** TRECHO **
▶
A primeira coisa a fazer é apresentar a proposta e chamar tudo pelo nome certo. A palavra “digital” soa moderna e parece embutir uma porta de saída: se eu for analógico, poderei fugir do imposto? Se fosse isso, seria um incentivo ao retrocesso e uma punição a qualquer transação eletrônica. Ou seja, o governo estaria estimulando a que todos fossem fisicamente aos bancos, mesmo podendo fazer pagamentos online, e se dirigissem pessoalmente às lojas, mesmo preferindo compras online. Não é disso que se trata, mas se fosse já seria absurdo.
O ministro Paulo Guedes sempre quis introduzir na economia a proposta do ex-secretário da Receita Federal Marcos Cintra, desse imposto sobre pagamentos nos moldes da CPMF. Quando Cintra foi claro sobre a natureza do seu projeto tributário, ele foi demitido por decisão do presidente Jair Bolsonaro. Na época, Guedes lamentou: “Morreu em combate nosso valente Marcos Cintra.” Depois, Cintra disse numa entrevista que o governo continuava querendo exatamente aquele imposto. Verdade. A ideia ainda é a primeira.
◀
** EXERCÍCIOS **
1. Extraia do trecho sobre o imposto digital a parte entre "O ministro Paulo" e "é a primeira.", inclusive.
2. Traduza para o inglês esta frase do trecho sobre o imposto digital: “Quando Cintra foi claro sobre a natureza do seu projeto tributário, ele foi demitido por decisão do presidente Jair Bolsonaro.”
3. No trecho sobre o imposto digital, que frase Guedes disse ao lamentar a demissão de Cintra?

** MATERIAL APRESENTADO **
▶
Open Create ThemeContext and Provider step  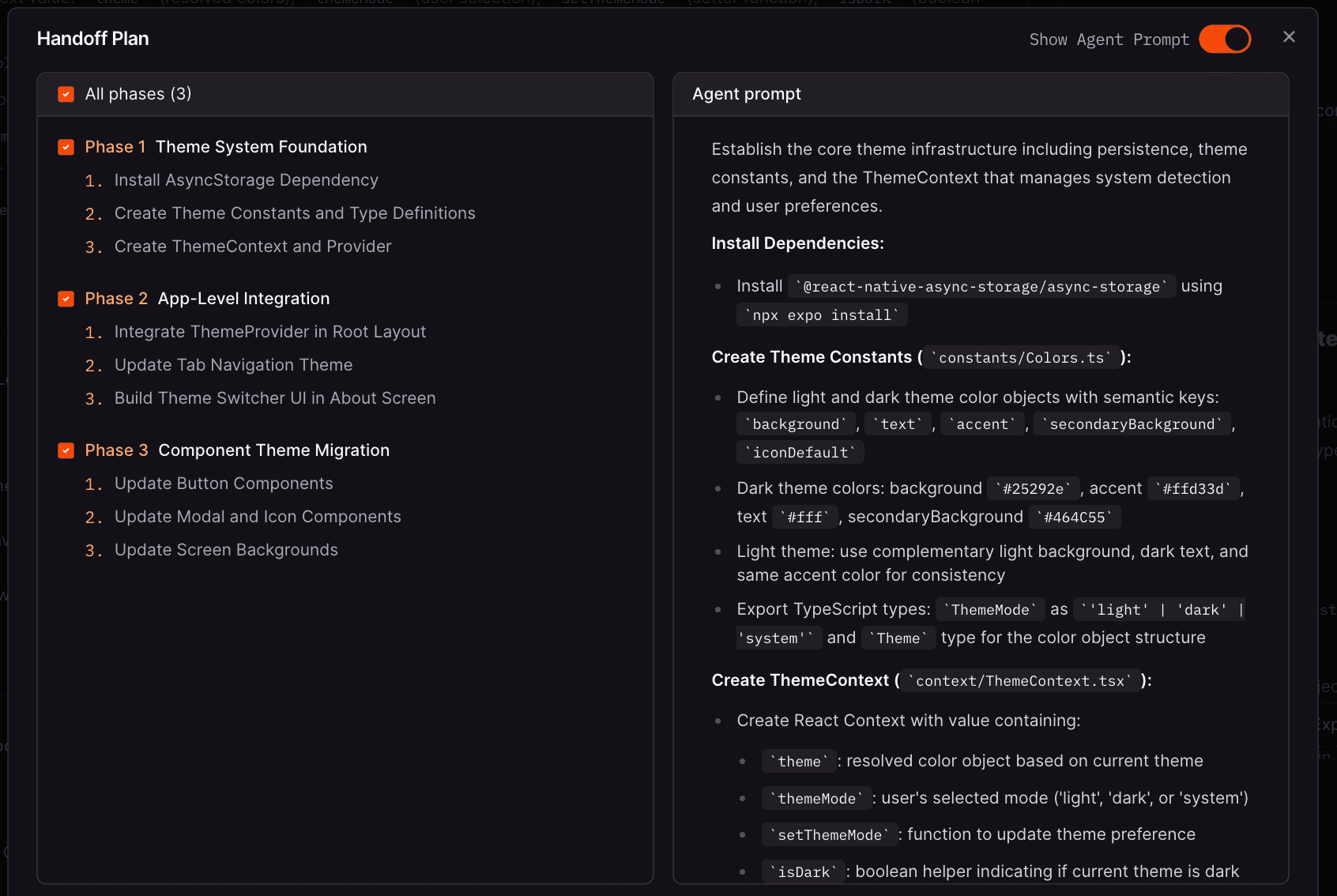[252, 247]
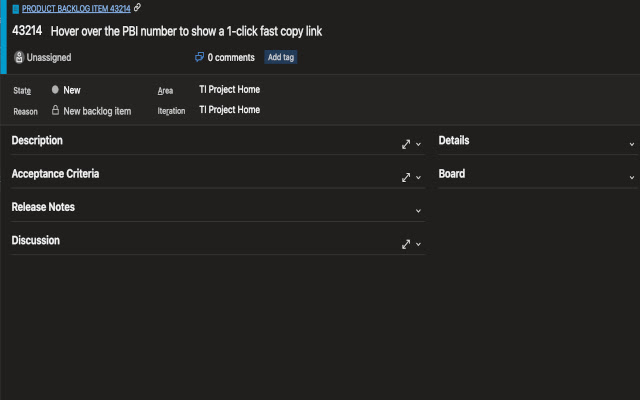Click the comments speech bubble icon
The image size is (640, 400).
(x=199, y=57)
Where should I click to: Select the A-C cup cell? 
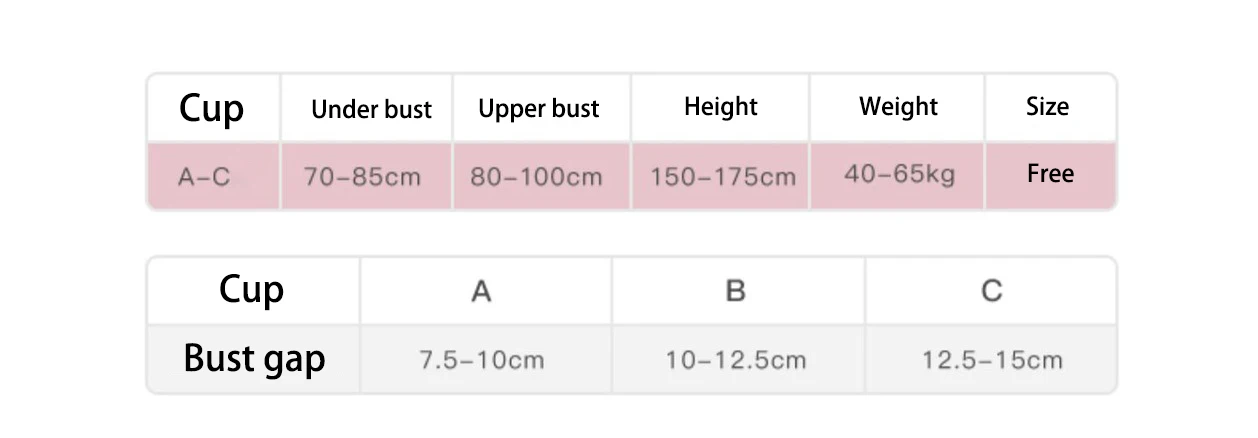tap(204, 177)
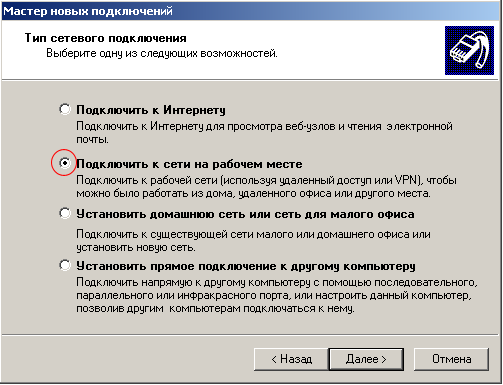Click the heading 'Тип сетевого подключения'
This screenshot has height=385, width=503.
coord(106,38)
◀
** RESPOSTAS **
1.
O ministro Paulo Guedes sempre quis introduzir na economia a proposta do ex-secretário da Receita Federal Marcos Cintra, desse imposto sobre pagamentos nos moldes da CPMF. Quando Cintra foi claro sobre a natureza do seu projeto tributário, ele foi demitido por decisão do presidente Jair Bolsonaro. Na época, Guedes lamentou: “Morreu em combate nosso valente Marcos Cintra.” Depois, Cintra disse numa entrevista que o governo continuava querendo exatamente aquele imposto. Verdade. A ideia ainda é a primeira.

2. When Cintra was clear about the nature of his tax project, he was dismissed by decision of President Jair Bolsonaro.

3. “Morreu em combate nosso valente Marcos Cintra.”